Kerry Hines’ unique, poetic portrait of New Zealand alongside rarely seen images of colonial life


Young Country
Kerry Hines
Hardback, 214 x 162mm, illustrations
200pp, 978 1 86940 823 7 AUP  -  $34.99


Kerry Hines’ unique, poetic portrait of New Zealand is set alongside rarely seen images of colonial life by photographer William Williams.

Young Country is a book of poems by twenty-first-century writer Kerry Hines alongside images of colonial New Zealand life by nineteenth-century photographer William Williams. 

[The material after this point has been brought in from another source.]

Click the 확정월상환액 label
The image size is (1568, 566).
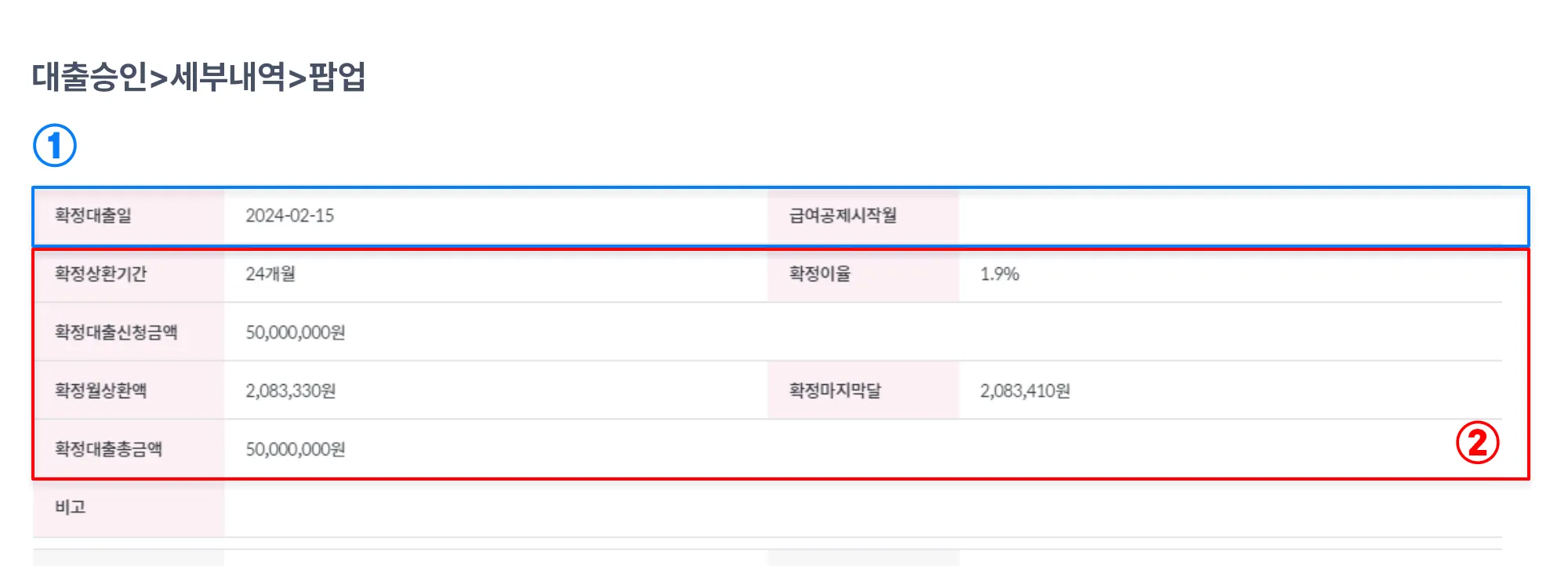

Here, wry, plainspoken but haunting poems sit alongside evocative photographs of settlement: landscapes, streetscapes, skyscapes; the escapades of a trio of flatmates; portraits of family and friends; burnt bush and rising buildings. Whether imagined or actual, 

in this ‘young country; / people are an occasion’, and the book features many figures: Williams and his housemates Tom and Alex; ethnographer Elsdon Best; notorious criminals and the judges who sentenced them; the mythic creature Shellycoat who accompanied the Scottish settlers; wives, prostitutes and ‘hallelujah lassies’; and visiting professor Robert Wallace who cast an outsider view on this new society. 

The stunning photographs and poems of Young Country combine to offer a meditation on how we capture the present and re-present the past, on the parallels between building a community and authoring a text, and on the possibilities that expansive fiction offers to documented truth.

 
About the author
Kerry Hines has a PhD from Victoria University (2012) for her thesis ‘After the Fact: Poems, Photographs, and Regenerating Histories’, part of which forms the basis for Young Country. She contributed an essay, ‘William Williams and “The Old Shebang”, to the book Early New Zealand Photography: Images and Essays and her poetry has been published in literary journals, magazines and the co-authored collection Millionaire’s Shortbread.